Recently, Wurtzel’s attempts to understand her own confusions have led to a degree of indignation. In a recent interview, she mused aloud about the Middle East, and 11 September. She lost her apartment when the Twin Towers fell, and her attempts to describe the numbness she felt as she watched the buildings collapse were greeted with sneers in gossip columns, which accused her of being self-obsessed.
“The thing is,” she says, “I’m essentially quite human. I don’t spend a lot of my time talking in interviews about my views on the Palestinians. I’m not conversant enough about it, anyway. So that’s why I’m particularly angry. My point is that, the only one who gets hurt is me. And usually it’s OK.”
About 11 September, she suggests “it might be about time that a counter-narrative were offered”.
She eyes me warily. “I would never want to be held accountable for anything that I said about 9-11 in the last several months, because my feelings about what happened, and what happened to me on that day, have changed over and over again. I’ve certainly been traumatised by this. I was talking about how interesting it is that, for all that there’s a straightforward line that people who were not there seem to have had, my responses to it are all over the place - including extreme alienation.
“It’s very weird because the one thing that’s been very consistent has been how incredibly patriotic I have felt, but that patriotism doesn’t seem to connect with the idea that we all should have felt collectively violated. I just feel patriotic anyway. I feel that there’s no more incredible country on earth, and the tendency to blame the United States for any number of ills is just foolish and misguided. This weird Noam Chomsky response is crazy. And I feel so certain of that that I wonder why everybody has felt so vulnerable in response to this.”
There is a pause. “I didn’t have a straightforward response, the way a lot of people who were a lot less affected than I was, seemed to have.”
Another pause. “There’s nothing I say ever that I’m ashamed of. If I was afraid of it I wouldn’t say it. I remember saying once about the Palestinians that their intentional cause was terrorism, by which I meant that the first thing they did as a Palestinian nation was the Munich Olympics.

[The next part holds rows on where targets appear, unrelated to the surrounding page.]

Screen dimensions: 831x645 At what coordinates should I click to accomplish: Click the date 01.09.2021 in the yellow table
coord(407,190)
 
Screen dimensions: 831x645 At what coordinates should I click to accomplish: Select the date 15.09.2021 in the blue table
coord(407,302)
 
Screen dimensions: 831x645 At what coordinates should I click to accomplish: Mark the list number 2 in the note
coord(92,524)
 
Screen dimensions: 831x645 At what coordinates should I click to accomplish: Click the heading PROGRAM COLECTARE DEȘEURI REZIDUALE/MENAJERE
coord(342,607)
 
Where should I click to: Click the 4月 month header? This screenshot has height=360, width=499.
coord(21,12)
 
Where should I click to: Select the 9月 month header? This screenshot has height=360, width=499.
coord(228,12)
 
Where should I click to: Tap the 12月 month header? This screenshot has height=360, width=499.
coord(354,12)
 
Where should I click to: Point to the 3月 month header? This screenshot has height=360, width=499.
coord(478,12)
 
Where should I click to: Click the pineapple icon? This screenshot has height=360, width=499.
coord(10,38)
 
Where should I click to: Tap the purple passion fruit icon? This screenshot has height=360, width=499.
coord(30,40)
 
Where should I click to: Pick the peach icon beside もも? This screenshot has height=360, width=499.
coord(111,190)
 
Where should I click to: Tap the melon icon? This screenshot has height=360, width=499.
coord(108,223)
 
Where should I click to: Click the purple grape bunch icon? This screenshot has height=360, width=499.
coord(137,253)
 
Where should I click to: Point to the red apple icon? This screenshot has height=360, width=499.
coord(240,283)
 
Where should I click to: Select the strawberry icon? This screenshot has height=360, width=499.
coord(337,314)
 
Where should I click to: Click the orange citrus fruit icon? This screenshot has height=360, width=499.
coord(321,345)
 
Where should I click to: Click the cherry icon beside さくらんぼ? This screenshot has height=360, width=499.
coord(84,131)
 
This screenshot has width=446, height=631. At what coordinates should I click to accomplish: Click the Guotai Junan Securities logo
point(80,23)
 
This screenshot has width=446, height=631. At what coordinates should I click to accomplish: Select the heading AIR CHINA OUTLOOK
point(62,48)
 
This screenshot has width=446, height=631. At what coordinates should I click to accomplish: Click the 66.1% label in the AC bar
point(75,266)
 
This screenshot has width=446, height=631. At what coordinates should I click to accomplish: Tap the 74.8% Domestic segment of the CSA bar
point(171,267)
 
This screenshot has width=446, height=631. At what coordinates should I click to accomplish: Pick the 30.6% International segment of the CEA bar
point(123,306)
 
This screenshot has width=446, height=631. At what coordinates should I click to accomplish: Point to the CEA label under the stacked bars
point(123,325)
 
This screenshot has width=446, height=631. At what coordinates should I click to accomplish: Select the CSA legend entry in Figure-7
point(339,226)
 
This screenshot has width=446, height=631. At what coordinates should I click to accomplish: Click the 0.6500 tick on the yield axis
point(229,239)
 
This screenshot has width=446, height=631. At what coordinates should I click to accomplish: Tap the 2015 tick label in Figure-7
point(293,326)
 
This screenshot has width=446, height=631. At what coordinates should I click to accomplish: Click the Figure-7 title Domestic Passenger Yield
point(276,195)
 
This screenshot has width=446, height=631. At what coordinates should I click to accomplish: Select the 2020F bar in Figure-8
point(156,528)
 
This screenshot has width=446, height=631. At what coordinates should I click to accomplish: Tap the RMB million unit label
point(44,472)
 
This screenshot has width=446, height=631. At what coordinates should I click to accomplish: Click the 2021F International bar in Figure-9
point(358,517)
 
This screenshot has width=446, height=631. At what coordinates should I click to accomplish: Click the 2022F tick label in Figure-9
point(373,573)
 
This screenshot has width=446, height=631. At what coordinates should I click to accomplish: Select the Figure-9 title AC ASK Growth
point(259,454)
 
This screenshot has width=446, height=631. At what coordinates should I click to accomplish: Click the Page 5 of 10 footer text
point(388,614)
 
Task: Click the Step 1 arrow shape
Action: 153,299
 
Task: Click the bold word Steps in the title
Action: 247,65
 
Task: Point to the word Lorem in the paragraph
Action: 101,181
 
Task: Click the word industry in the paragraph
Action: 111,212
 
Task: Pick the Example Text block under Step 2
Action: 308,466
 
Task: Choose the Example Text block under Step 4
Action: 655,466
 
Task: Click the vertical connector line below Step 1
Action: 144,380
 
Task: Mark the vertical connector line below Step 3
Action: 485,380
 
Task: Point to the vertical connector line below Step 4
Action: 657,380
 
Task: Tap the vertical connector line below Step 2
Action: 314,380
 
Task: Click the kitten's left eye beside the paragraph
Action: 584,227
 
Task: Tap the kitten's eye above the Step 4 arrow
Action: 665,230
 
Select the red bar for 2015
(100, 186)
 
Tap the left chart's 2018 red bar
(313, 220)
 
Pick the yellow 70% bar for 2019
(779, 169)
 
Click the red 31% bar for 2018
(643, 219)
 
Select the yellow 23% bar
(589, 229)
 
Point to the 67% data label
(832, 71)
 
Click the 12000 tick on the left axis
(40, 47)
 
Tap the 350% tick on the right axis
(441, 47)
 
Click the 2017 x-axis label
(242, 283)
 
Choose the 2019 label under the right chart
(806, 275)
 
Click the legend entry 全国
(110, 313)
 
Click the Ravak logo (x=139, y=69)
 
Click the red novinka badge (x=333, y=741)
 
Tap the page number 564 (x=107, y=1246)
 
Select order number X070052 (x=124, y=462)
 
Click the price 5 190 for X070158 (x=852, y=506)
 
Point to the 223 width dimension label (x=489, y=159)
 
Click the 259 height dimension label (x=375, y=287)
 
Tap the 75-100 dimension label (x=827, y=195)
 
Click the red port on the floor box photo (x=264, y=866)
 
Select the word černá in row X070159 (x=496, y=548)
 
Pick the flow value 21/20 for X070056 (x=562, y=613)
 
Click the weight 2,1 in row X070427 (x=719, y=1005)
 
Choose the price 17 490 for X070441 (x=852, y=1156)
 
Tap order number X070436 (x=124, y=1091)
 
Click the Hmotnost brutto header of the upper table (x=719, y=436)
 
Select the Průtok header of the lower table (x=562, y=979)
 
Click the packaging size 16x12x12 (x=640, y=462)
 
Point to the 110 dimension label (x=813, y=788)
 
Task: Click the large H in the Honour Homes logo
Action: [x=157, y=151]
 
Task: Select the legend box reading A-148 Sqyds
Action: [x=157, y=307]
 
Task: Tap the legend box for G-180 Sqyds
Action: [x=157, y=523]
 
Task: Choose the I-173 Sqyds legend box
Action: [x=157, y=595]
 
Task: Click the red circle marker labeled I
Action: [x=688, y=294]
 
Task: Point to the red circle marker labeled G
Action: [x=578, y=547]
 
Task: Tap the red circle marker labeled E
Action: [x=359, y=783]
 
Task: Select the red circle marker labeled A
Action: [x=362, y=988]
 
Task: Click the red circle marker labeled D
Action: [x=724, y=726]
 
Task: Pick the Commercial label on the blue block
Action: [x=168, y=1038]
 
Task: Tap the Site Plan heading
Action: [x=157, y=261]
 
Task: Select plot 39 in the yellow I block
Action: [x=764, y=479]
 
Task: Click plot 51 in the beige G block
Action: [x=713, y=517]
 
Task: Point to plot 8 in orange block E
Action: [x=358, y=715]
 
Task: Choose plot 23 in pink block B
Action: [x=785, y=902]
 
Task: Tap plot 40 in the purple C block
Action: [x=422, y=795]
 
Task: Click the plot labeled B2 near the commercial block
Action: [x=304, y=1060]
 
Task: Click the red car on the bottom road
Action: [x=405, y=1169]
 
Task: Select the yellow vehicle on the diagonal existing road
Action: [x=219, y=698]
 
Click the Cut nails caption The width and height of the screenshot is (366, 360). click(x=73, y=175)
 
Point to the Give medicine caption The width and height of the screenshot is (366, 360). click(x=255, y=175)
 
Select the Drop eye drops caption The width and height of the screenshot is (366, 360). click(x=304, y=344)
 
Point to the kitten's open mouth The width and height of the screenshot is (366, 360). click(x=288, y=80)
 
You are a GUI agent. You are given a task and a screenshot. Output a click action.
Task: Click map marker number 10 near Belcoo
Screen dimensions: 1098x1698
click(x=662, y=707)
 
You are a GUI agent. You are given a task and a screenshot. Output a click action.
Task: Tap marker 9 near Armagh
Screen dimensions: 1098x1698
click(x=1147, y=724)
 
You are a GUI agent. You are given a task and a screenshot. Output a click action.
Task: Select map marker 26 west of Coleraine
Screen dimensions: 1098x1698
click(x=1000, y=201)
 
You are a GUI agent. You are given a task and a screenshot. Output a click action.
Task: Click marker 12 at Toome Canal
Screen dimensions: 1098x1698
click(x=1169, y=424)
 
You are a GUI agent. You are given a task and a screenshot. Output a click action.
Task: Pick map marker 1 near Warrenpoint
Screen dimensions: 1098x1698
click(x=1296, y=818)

I know exactly what I said, and I know exactly what I meant, but you take it in one sentence, and you know what it sounds like.”
More, Now, Again, is a strange book. Its strength, the warts-callouses-and-all depiction of depression and drug addiction, is also its weakness. The life described by Wurtzel, her own, has a frustrating artlessness to it. This may make it more true - reality sprawls - but it is a gruelling read, and less endearing than Wurtzel is in person. It ends hopefully, with the phrase, “Here’s how this story begins.”
I ask her about her recurring dreams. She answers a slightly different question.
“I have a recurring anxiety dream that has to do with the fact that in high school I have to apply to college for some reason, and I can’t get into the college of my choice, and the thing is that I have already graduated from college. Or I’m in high school and I have to take a test again. And then I realise I don’t have to be doing this.
“I haven’t had this so much recently, but there was one also where I was having to get married and frequently I would be in a jewellery store, and there would be all this jewellery that I wanted to buy, but I would have to buy wedding bands. And I would feel like, ‘I don’t want to get married, I don’t want to get married,’ and finally the guy that I was getting married to would explain to me that I didn’t have to get married, I didn’t have to marry him, and it would be such a relief. But I didn’t know that until he told me.”
To lighten the mood, we talk about nightmares. “Yeah,” she says. “It’s such a relief when you wake up and realise that you don’t have to do this thing. It’s such an amazing relief when you realise ‘wow, this isn’t my problem at all’.”